[begin Available data]

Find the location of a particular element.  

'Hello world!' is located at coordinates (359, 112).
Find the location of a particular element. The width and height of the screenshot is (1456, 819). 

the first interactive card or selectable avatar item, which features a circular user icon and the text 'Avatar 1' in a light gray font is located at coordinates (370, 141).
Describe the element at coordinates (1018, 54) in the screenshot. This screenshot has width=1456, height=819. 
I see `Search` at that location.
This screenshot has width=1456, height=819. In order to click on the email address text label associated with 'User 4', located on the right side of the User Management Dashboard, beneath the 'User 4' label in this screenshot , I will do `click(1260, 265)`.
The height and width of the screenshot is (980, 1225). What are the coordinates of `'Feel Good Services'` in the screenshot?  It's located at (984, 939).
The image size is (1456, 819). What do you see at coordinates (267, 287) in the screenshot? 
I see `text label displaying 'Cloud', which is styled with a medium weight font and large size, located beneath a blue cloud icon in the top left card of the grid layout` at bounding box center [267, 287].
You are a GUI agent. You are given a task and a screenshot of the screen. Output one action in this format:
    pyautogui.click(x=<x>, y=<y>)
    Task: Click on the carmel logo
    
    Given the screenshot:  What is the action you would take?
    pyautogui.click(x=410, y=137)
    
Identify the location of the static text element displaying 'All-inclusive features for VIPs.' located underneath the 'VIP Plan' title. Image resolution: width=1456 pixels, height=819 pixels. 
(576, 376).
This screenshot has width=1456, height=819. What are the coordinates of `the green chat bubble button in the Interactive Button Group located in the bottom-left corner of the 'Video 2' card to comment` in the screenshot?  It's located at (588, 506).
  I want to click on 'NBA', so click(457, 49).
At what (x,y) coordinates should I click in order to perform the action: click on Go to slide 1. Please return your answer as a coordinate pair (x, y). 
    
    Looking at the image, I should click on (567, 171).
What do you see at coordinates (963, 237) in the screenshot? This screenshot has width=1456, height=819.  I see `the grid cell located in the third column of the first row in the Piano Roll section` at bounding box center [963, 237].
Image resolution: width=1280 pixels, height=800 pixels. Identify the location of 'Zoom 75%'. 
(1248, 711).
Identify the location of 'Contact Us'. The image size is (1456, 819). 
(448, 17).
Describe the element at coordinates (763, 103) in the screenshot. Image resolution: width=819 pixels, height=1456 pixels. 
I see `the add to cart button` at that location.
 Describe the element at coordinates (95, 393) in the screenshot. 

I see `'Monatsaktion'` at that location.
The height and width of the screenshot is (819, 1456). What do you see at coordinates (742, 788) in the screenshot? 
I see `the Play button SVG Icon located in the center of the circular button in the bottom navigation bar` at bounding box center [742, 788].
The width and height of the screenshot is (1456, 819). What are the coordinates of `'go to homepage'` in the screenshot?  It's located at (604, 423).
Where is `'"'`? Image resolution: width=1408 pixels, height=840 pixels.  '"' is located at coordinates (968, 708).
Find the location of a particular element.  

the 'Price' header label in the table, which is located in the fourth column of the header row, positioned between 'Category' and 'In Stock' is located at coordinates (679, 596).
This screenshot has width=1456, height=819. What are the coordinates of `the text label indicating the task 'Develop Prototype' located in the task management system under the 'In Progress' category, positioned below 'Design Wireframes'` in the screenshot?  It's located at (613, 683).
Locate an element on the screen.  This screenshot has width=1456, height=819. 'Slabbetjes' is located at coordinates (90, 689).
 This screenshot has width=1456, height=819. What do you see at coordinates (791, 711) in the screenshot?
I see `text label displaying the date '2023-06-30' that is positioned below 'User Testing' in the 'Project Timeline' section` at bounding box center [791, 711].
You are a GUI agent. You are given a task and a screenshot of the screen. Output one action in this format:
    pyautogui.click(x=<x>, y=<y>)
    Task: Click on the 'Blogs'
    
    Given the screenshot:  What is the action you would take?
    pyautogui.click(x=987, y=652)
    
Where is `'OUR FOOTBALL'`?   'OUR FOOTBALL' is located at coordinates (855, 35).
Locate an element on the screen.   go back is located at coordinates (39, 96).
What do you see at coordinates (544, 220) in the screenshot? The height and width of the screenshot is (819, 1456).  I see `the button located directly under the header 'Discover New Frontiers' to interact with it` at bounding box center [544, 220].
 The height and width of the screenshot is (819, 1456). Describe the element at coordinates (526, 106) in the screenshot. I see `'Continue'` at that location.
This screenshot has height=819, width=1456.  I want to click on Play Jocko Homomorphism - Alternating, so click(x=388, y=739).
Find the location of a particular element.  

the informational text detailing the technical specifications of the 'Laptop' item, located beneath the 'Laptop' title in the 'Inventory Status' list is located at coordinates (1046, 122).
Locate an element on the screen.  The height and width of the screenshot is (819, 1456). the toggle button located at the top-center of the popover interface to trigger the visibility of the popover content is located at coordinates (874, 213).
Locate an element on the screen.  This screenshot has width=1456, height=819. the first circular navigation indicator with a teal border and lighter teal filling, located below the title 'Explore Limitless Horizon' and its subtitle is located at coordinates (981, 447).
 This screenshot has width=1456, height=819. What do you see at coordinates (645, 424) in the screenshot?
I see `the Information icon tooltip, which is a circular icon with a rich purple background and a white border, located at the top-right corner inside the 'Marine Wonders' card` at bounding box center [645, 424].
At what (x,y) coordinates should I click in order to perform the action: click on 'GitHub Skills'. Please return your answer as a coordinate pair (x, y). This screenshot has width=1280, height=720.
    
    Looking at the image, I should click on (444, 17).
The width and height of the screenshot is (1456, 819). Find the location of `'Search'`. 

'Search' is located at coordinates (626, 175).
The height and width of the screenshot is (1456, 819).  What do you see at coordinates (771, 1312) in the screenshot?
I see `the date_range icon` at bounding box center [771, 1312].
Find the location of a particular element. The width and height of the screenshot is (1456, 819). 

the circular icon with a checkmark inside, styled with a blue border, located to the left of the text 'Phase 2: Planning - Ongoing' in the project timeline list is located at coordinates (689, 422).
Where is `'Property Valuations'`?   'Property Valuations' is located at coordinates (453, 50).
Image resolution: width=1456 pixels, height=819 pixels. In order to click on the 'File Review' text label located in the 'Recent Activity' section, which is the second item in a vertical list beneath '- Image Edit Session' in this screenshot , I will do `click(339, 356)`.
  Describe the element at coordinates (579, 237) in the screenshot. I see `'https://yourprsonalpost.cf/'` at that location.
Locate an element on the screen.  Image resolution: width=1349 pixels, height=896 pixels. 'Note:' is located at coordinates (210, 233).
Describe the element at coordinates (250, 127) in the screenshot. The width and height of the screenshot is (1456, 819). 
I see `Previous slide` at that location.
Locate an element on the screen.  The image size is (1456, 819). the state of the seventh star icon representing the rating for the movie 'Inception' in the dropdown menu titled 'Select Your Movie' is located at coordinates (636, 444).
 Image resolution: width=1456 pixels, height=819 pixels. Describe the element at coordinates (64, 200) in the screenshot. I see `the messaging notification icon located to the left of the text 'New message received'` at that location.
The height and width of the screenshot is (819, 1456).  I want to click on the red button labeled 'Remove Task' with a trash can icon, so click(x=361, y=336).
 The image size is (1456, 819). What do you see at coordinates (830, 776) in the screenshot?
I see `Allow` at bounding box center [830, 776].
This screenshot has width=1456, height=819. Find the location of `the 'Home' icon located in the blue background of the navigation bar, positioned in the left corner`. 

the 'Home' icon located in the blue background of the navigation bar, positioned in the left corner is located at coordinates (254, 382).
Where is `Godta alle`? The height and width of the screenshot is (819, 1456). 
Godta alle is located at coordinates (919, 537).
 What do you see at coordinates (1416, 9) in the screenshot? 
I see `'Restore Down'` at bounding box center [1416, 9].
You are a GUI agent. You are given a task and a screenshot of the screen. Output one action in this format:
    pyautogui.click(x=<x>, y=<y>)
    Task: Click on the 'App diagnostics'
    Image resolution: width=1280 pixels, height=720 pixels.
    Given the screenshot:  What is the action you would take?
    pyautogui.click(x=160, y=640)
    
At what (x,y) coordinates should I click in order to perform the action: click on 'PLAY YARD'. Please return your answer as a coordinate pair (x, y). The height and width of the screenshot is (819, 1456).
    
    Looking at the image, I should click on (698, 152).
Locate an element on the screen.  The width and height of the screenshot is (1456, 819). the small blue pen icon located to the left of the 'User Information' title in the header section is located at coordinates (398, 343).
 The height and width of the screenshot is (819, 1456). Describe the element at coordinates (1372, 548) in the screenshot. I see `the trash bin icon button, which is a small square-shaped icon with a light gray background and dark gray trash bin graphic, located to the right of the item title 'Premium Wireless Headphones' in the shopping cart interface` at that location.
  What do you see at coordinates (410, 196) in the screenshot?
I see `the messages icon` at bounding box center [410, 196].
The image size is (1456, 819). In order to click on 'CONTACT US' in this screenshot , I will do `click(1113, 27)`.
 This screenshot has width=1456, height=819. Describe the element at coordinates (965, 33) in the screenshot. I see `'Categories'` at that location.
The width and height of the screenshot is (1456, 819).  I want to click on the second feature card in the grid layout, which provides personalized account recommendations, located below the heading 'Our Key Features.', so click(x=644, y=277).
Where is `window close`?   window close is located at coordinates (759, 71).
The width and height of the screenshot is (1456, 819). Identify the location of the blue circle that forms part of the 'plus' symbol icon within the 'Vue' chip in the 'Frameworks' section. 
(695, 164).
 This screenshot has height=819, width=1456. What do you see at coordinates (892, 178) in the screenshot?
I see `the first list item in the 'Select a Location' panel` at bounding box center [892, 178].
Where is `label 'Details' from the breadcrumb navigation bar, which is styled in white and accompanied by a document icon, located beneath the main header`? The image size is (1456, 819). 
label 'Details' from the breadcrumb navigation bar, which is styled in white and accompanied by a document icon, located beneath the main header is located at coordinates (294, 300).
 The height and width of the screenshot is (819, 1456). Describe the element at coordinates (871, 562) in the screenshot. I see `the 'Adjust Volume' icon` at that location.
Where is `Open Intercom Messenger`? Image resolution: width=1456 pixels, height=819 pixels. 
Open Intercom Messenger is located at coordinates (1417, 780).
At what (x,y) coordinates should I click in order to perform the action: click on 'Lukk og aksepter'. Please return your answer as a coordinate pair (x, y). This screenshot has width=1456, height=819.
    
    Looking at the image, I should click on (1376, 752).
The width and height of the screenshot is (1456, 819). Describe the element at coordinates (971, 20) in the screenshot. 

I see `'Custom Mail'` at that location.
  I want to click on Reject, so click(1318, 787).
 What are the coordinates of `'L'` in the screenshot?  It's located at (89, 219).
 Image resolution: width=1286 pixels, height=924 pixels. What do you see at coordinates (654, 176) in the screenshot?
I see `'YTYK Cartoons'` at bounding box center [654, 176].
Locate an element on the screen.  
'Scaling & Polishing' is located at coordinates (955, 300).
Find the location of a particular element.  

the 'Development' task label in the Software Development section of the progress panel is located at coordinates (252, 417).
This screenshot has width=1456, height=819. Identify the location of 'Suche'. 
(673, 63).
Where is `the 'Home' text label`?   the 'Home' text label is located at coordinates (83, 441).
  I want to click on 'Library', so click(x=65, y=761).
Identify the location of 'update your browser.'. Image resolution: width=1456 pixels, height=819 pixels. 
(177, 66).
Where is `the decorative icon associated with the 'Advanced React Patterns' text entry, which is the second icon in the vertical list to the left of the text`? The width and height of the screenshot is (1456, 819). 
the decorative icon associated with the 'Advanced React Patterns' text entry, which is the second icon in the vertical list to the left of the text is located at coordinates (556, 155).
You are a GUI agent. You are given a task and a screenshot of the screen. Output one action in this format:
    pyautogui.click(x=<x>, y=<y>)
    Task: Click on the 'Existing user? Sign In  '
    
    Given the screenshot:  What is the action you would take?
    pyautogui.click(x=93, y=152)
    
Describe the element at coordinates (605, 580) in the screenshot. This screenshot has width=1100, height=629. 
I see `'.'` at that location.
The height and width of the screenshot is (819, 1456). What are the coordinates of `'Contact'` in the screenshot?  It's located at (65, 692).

[end Available data]

## Problem requirements
Copy the material word for word, starting at the line that contains "The width and height of the screenshot is (1456, 819). Identify" and ending at the line that contains "center [892, 178].".

## Exercise answer
The width and height of the screenshot is (1456, 819). Identify the location of the blue circle that forms part of the 'plus' symbol icon within the 'Vue' chip in the 'Frameworks' section. 
(695, 164).
 This screenshot has height=819, width=1456. What do you see at coordinates (892, 178) in the screenshot?
I see `the first list item in the 'Select a Location' panel` at bounding box center [892, 178].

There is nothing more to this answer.